=== Section Start ===

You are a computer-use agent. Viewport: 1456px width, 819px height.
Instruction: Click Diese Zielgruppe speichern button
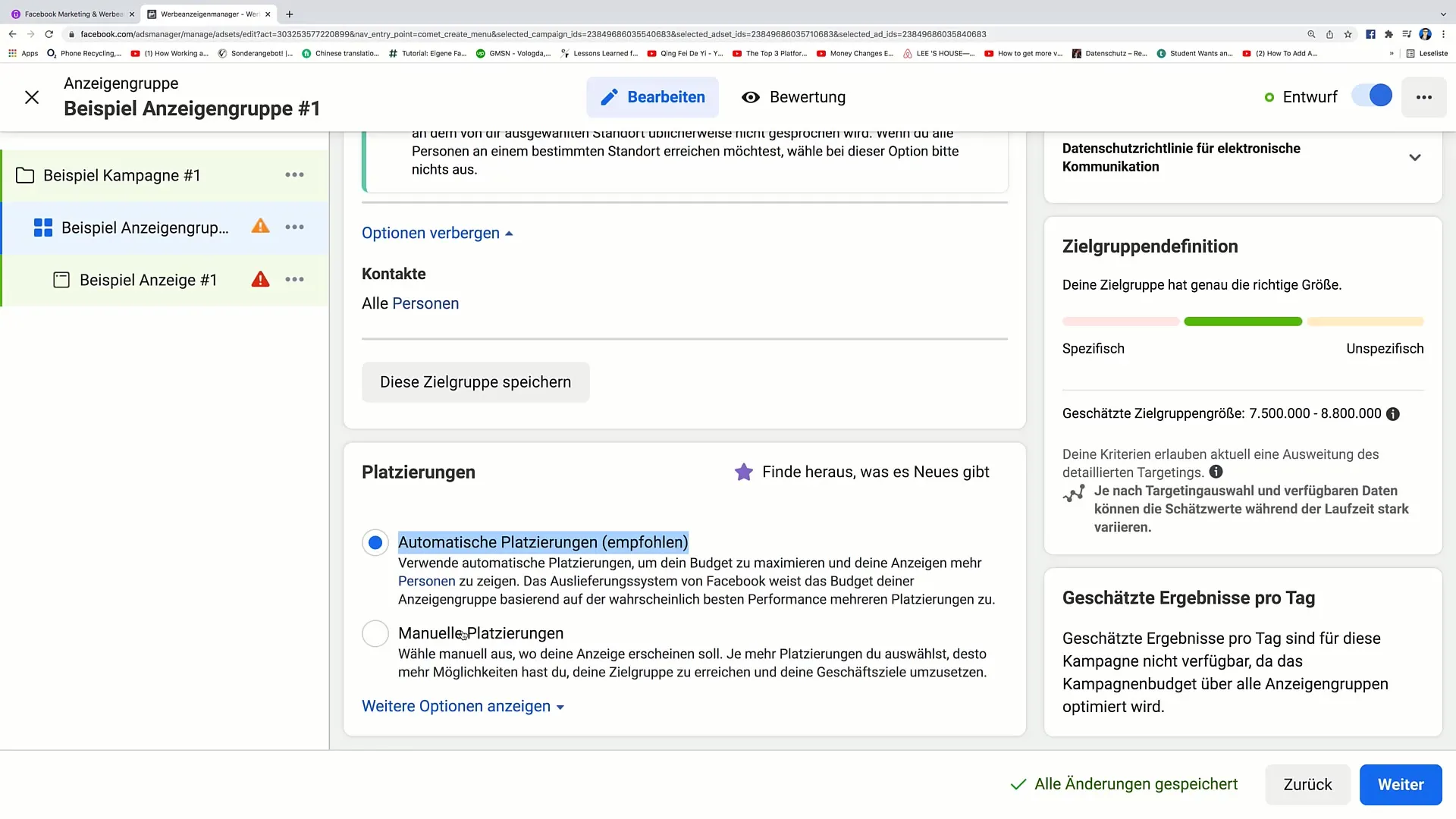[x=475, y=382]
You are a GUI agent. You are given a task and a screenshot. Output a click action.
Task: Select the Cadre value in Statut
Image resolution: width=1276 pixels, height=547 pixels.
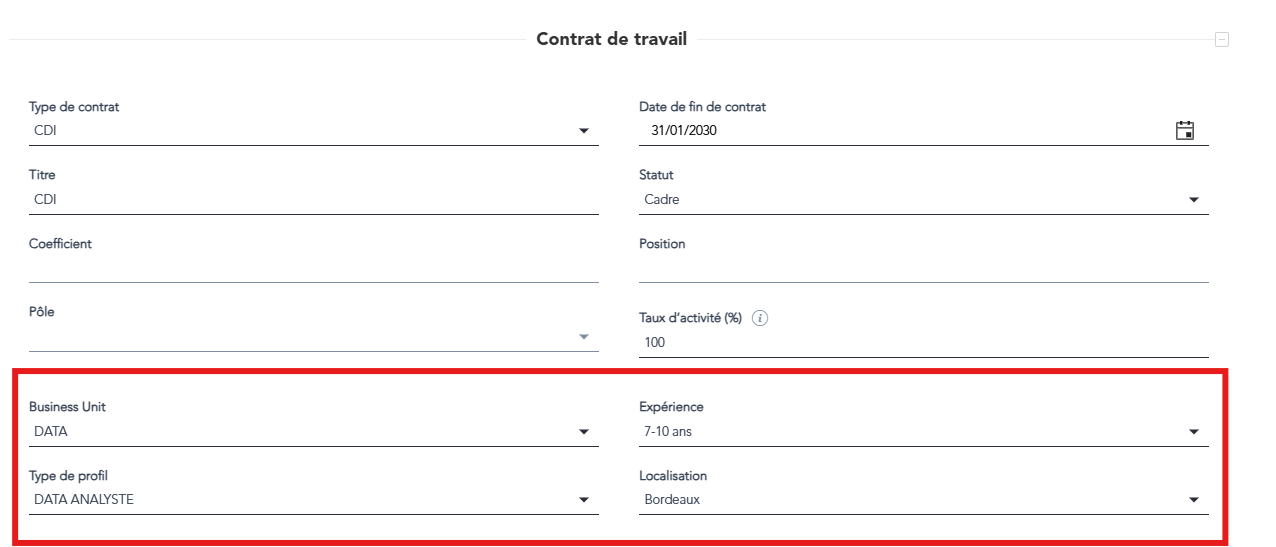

=== Section End ===

[Work request] Scan the entries above. Copy each line that has the string "agent".

[Exercise result]
You are a computer-use agent. Viewport: 1456px width, 819px height.
You are a GUI agent. You are given a task and a screenshot. Output a click action.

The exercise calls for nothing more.